The Monaco Flyback Chronograph features the Calibre TH20-60 with an impressive 80-hour power reserve.
PHOTO: TAG HEUER
Meanwhile, the new Carrera Astronomer collection comprises 39mm dress watches with an exceptionally accurate moon-phase display that tracks seven distinct lunar stages. The Calibre 7 movement updates the moon disc daily at 1am, staying perfectly synchronised with lunar cycles.
Tag Heuer’s new Carrera Astronomer collection.
PHOTO: TAG HEUER
There are three iterations: stainless steel with silver dial, sporty turquoise-accented, and elegant two-tone steel and rose gold.
Price: $24,800 (Monaco Flyback Chronograph); $58,300 (Carrera Chronograph Tourbillon Extreme Sport); $6,350 to $10,050 (Carrera Astronomer)
Tissot SRV
Tissot’s new SRV collection features a distinctive rectangular case with faceted sapphire glass and sculptural crown details.
PHOTO: TISSOT
Tissot’s new SRV collection draws from Art Deco glamour and the brand’s own 1970s archives. It features a distinctive rectangular case with faceted sapphire glass and sculptural crown details that whisper “jazz age sophistication”.
There are six vibrant iterations, from classic steel with deep-blue or grey dials to bold-red and green versions on matching straps. The headturners are two mother-of-pearl variants housed in gold PVD cases, complete with diamond hour markers that add just enough sparkle without overwhelming daily wear.

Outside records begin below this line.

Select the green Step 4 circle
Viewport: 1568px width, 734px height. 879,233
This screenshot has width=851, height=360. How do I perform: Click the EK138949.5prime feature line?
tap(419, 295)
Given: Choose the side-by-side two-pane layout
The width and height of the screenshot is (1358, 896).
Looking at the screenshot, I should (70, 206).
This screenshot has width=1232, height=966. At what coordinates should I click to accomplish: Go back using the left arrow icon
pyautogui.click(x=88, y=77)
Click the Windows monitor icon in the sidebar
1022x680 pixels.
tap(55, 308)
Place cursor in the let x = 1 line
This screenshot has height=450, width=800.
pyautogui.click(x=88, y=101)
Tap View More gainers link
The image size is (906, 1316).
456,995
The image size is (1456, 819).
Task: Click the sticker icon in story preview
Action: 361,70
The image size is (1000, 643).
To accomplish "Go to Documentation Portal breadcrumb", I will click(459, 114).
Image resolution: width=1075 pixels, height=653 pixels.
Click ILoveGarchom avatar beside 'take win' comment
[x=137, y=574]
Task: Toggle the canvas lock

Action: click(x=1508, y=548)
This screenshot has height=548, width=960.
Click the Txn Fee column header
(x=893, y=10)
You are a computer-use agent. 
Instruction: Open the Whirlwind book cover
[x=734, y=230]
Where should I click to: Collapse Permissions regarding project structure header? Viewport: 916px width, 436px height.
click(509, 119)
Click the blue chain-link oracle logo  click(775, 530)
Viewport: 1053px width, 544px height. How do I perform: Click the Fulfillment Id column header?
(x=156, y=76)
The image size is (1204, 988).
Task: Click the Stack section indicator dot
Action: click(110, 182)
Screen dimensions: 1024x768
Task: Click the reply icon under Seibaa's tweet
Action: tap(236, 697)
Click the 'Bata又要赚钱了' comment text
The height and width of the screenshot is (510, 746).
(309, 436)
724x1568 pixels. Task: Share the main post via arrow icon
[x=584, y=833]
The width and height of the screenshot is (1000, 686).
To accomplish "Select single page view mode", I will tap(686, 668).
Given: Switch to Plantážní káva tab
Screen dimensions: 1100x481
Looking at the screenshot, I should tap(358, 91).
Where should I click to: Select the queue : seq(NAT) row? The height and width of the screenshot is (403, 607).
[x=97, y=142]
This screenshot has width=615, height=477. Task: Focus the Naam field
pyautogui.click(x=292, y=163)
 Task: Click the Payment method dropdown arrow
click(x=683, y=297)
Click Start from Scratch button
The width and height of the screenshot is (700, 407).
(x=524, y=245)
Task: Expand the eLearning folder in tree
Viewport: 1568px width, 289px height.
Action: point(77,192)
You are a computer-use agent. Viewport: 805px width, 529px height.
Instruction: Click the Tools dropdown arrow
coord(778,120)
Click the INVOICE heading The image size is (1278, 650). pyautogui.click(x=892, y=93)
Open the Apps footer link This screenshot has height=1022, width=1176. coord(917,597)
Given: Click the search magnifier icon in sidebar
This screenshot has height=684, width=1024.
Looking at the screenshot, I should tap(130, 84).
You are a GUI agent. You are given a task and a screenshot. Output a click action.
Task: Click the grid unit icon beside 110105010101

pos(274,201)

Practical touches include a reliable quartz movement with end-of-life indicator, 50m water resistance and a quick-change strap system.
Price: $500 to $620
Bvlgari Octo Finissimo Tourbillon Marble
Bvlgari’s Octo Finissimo Tourbillon Marble features a deep-blue Blu Incanto marble dial sourced from Italian quarries.
PHOTO: BVLGARI
Bvlgari continues its adventurous material experiments with the new Octo Finissimo Tourbillon Marble, proving that even the most unconventional materials can find their way into haute horlogerie.
The maison released a Verde Alpi green edition in July, but this latest iteration features a deep-blue Blu Incanto marble dial sourced from Italian quarries.
Housed within a sleek 40mm polished platinum case and limited to 30 pieces, this watch maintains the collection’s record-breaking 4.85mm thickness despite incorporating the fragile natural stone.
The real achievement lies in engineering marble – typically heavy and brittle – into wafer-thin 0.8mm dial sections without compromising structural integrity. At the heart beats Bvlgari’s legendary BVL 268 calibre, the world’s thinnest tourbillon movement at just 1.95mm thick, delivering 52 hours of power reserve. Each dial’s unique veining ensures no two pieces are identical.